At the meeting convened by the CGI, with Health Ministers from Malawi, Sierra Leone, Uganda and Zambia, and representatives from Africa CDC present, Amref Health Africa and Seed Global Health announced an historic $100m commitment over five years to support the scaling up and strengthening of the health workforce on the continent.
The pan-African, and African-led strategy will tackle the serious health worker shortage on the continent. Africa bears 25% of the world’s burden of disease, but has only 3% of the worlds workforce to address this and this is having a serious impact on hundreds of millions across the continent.
The milestone plan will work with member states to support high quality instruction and training across a range of frontline professionals from fully-licensed physicians to nurses to community health workers to field epidemiologists at successive levels of their education for example, student, apprentice, in-practice.
In some countries, this work has already commenced and partners will continue to build existing and established national workforce priorities. In the course of this work, the strategy will actively promote and protect gender equity and ensure the recognition and empowerment of the work and contribution of women in the workforce.
The strategy will complement training and research offered at Amref International University (AmIU) – an accredited institution of higher learning in Nairobi, Kenya, which is fully owned by Amref Health Africa – with a focus on training and research in health policy, regulation and legislation, to develop the African primary healthcare leaders of the future. This commitment includes a full AmIU scholarship for girls from marginalized communities in Africa to undertake a diploma course in nursing and midwifery, preparing them to serve their communities.
In addition the partners will determine and be accountable for shared targets for investments, programming and policy required for complete investments in the continent’s health workforce and towards the African Union Agenda 2063 and the Africa CDC’s New Public Heath Order.
A study by the World Health Organization (WHO) which surveyed 47 African countries, found the region has a ratio of 1.55 health workers (physicians, nurses and midwives) per 1000 people. This is far below the WHO threshold density of 4.45 health workers per 1000 people needed to deliver essential health services and achieve universal health coverage[1]. Furthermore, the AU Health Workforce Task Team, endorsed by AU Heads of State and Government in February 2022 will assess health workforce contextual gaps against the WHO norms.
Africa’s long-standing health worker shortage stems from several factors, including inadequate training capacity, rapid population growth, international migration, weak governance of the health workforce, career changes as well as poor retention of health personnel. It is projected that the shortage of health workers in Africa will reach 6.1 million by 2030, a 45% increase from 2013, the last time projections were estimated.
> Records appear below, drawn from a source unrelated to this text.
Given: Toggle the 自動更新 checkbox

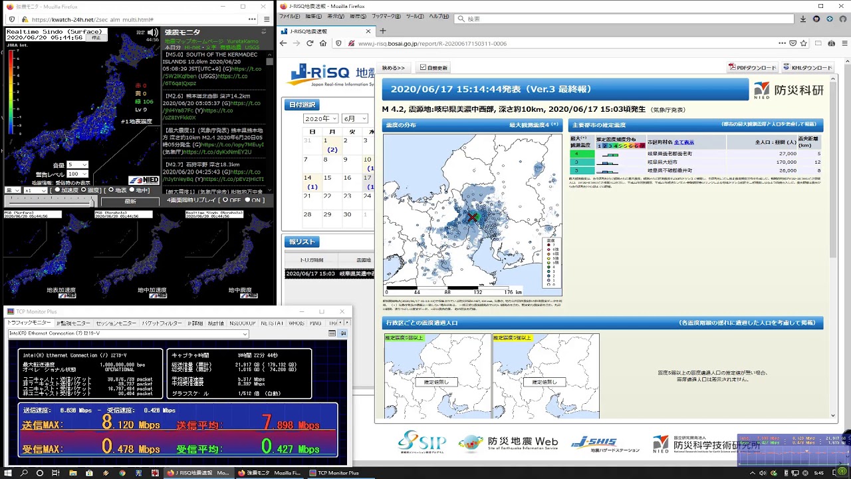Looking at the screenshot, I should [x=423, y=68].
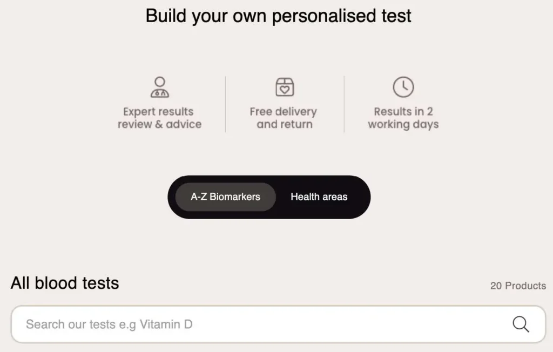Click the magnifying glass search icon
This screenshot has height=352, width=553.
click(x=521, y=324)
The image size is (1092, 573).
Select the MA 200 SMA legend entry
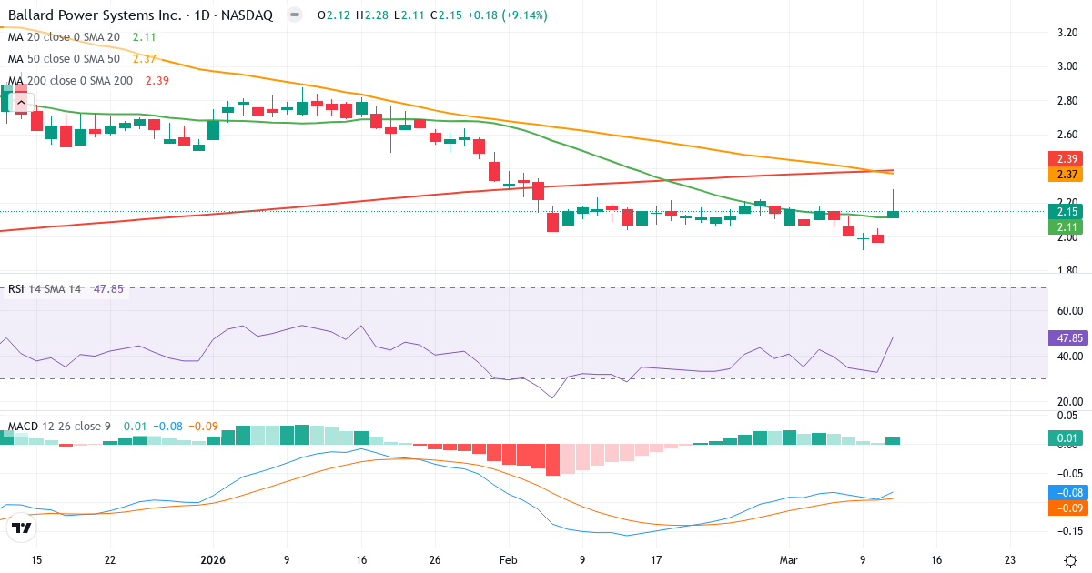[75, 80]
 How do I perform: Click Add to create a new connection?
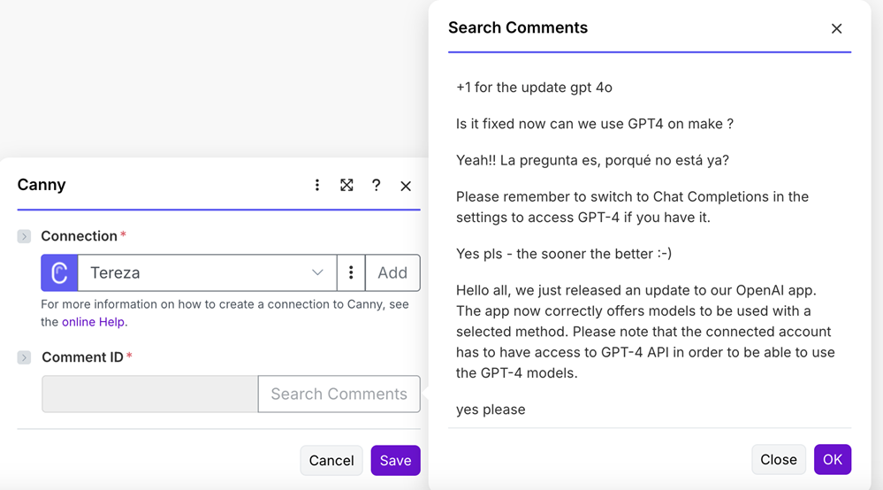pyautogui.click(x=392, y=272)
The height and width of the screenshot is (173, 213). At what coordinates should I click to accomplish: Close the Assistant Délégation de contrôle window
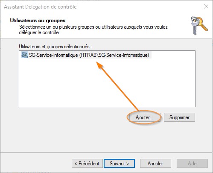coord(206,6)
Dr Ahmed Ogwell Ouma, Acting Director, Africa CDC said:
“We at Africa CDC are taking the lessons learned from Covid-19 and other epidemics that have confronted the continent to prioritise five pillars of the new public health order.
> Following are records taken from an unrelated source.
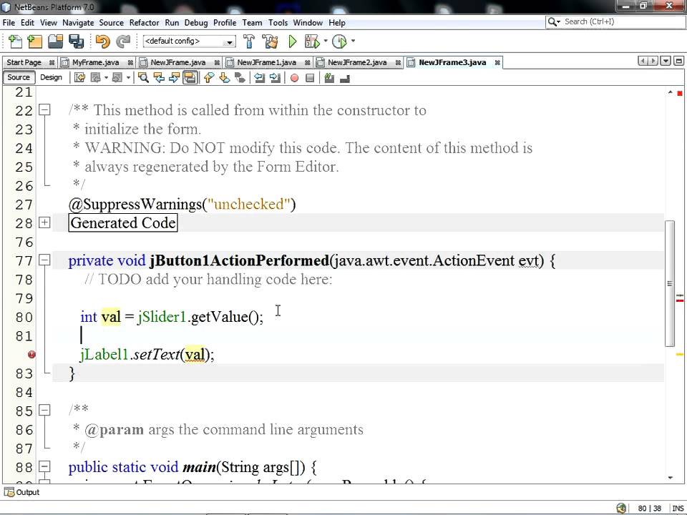687x515 pixels.
Task: Switch to the MyFrame.java tab
Action: click(x=95, y=63)
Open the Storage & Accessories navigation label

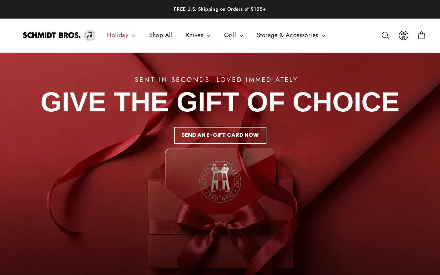[x=287, y=35]
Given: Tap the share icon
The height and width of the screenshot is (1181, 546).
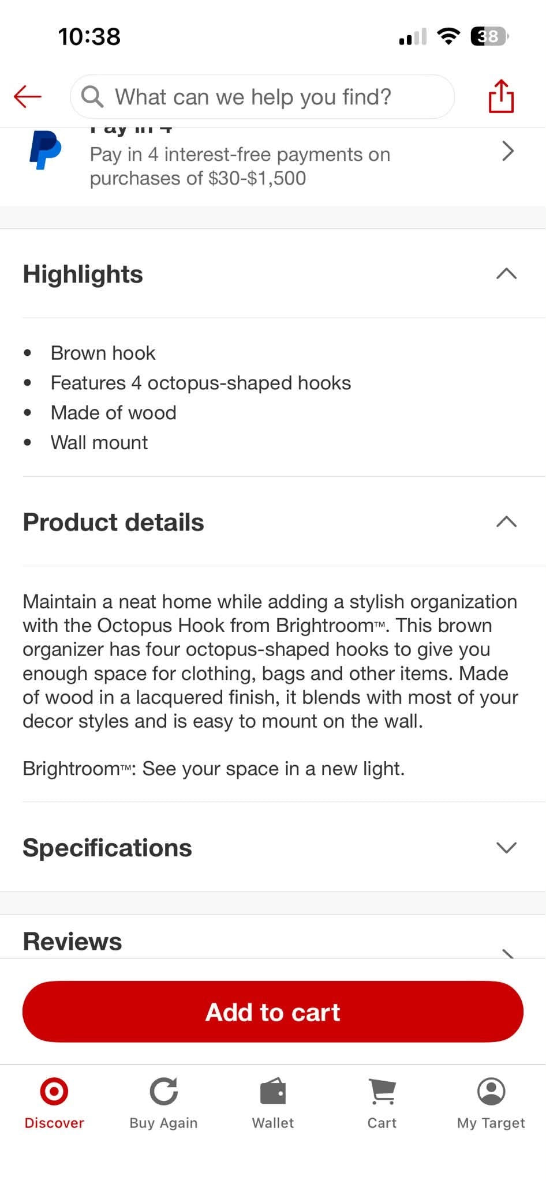Looking at the screenshot, I should [x=501, y=96].
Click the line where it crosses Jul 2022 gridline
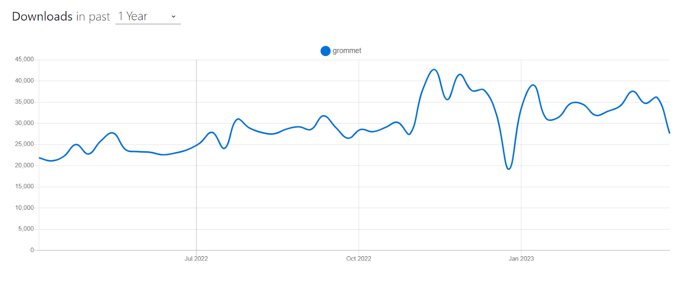The image size is (689, 285). tap(196, 145)
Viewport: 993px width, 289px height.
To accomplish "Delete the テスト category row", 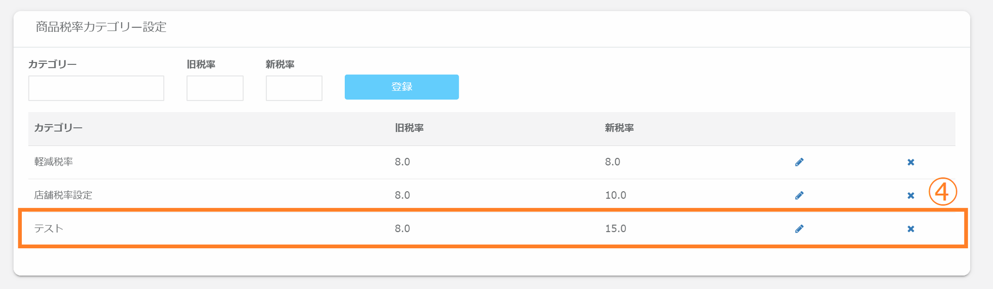I will [x=911, y=229].
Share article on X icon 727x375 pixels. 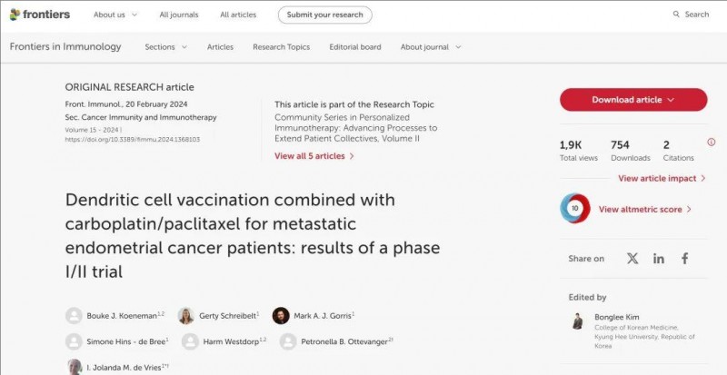pyautogui.click(x=632, y=259)
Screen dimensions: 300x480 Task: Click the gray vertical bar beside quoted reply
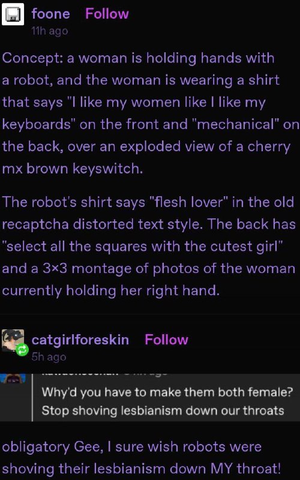(32, 397)
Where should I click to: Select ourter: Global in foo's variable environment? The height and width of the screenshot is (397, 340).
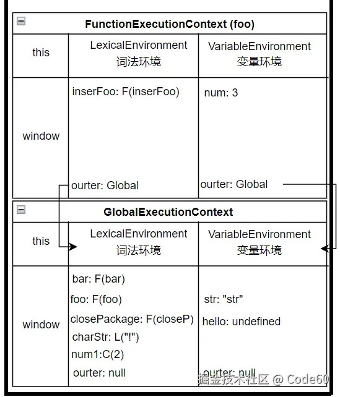(x=234, y=184)
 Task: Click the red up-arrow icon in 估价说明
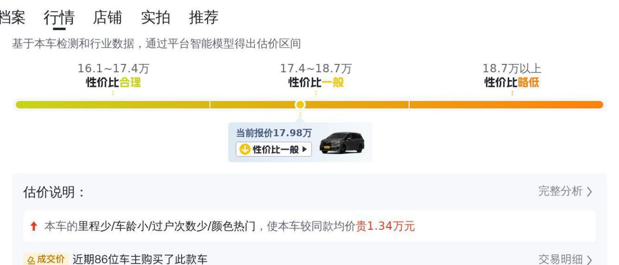tap(33, 227)
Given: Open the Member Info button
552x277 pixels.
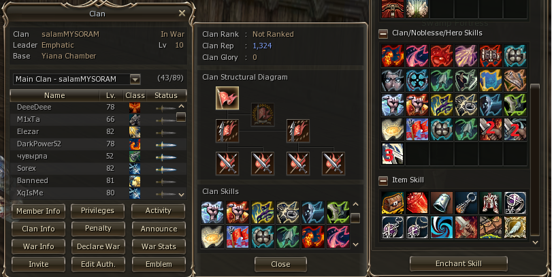Looking at the screenshot, I should [x=38, y=211].
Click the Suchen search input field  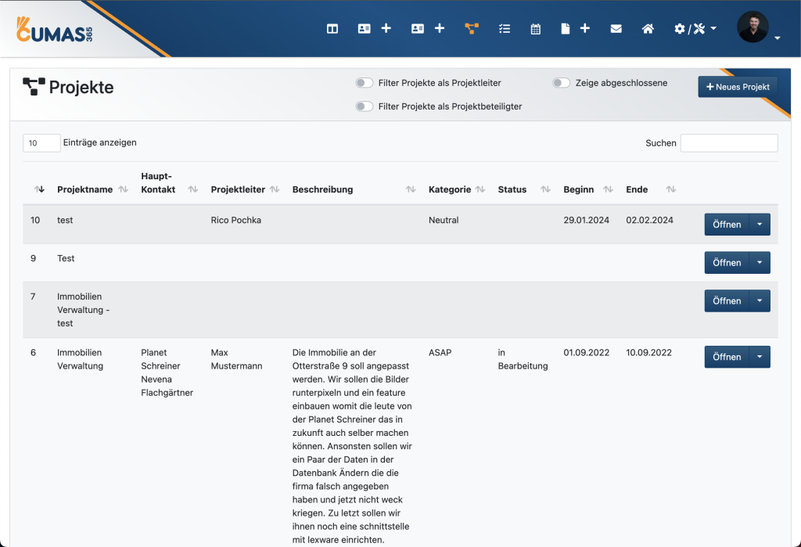click(729, 143)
Addressing the health workers shortage is a critical pillar for our pandemic preparedness, build long term resilience in our health systems, and our ability to address disease burdens.
Partnerships with organisations like Seed Global Health and Amref Health Africa will be a critical to the success of this approach.”
Dr Githinji Gitahi, Group CEO of Amref Health Africa said:
“For UHC to be truly universal, a shift is needed from health systems designed around diseases and institutions to those designed for people and with people, as embraced at the 69th World Health Assembly in 2016.
“Without such a shift, health systems will become increasingly fragmented, inefficient, and unsustainable. Africa’s response to the pandemic has shown that good leadership, robust policies and guidelines, and an engaged population can move the continent towards a safer world and UHC.
“This would require a complete re-look at health workforce training curriculums to shift from an overemphasis on curative medicine at the expense of integrated care, to one that also embraces health through promotive and preventative health.”
Dr Vanessa Kerry, CEO of Seed Global Health said:
“There is an unacceptable divide in the availability of comprehensive, quality health care in Africa – how can it be that in 2022, a woman in Sierra Leone is 50 times more likely to die while giving birth than a woman in the United States.
“We have seen in the face of pandemics that weak health systems including underinvestment in health workforce affects not only the health of Africa but that of the world. There is no such thing as too ambitious for the challenges we face today: the status quo is no longer acceptable.
“This commitment is an important step towards universal health coverage in Africa and requires a groundswell of support from Government to civil society, to business and beyond, to all those with the shared goal of a more equal and prosperous future.”